BEGIN Dataset
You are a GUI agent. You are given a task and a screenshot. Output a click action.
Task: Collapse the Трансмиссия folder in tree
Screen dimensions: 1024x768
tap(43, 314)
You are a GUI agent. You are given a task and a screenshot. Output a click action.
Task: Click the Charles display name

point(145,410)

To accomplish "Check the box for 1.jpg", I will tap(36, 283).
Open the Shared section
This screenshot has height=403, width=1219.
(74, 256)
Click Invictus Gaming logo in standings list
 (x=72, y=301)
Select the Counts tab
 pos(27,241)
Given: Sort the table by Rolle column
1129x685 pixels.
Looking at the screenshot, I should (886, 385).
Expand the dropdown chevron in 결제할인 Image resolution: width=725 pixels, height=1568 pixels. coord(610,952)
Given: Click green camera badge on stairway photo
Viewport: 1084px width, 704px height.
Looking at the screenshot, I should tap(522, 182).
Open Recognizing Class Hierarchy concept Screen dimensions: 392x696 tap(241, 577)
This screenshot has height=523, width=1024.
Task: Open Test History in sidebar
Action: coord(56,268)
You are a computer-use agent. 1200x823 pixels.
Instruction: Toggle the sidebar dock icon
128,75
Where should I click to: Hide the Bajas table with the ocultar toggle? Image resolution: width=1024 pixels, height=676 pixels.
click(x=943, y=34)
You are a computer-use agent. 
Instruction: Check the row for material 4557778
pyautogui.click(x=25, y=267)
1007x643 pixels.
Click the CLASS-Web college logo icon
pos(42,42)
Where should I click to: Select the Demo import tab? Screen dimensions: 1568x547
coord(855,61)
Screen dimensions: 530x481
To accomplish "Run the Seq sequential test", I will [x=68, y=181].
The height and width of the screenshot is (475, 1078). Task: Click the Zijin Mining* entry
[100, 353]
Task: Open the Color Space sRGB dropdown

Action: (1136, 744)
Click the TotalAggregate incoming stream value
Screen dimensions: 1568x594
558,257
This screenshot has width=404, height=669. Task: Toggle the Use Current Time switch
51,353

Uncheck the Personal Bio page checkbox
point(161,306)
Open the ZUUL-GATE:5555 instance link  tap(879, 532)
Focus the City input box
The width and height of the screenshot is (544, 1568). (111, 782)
END Dataset
Assigned task: The answer should consist solely of the lines from the one that contains "Open the ZUUL-GATE:5555" through the end of the material above, copied exactly.

Answer area:
Open the ZUUL-GATE:5555 instance link  tap(879, 532)
Focus the City input box
The width and height of the screenshot is (544, 1568). (111, 782)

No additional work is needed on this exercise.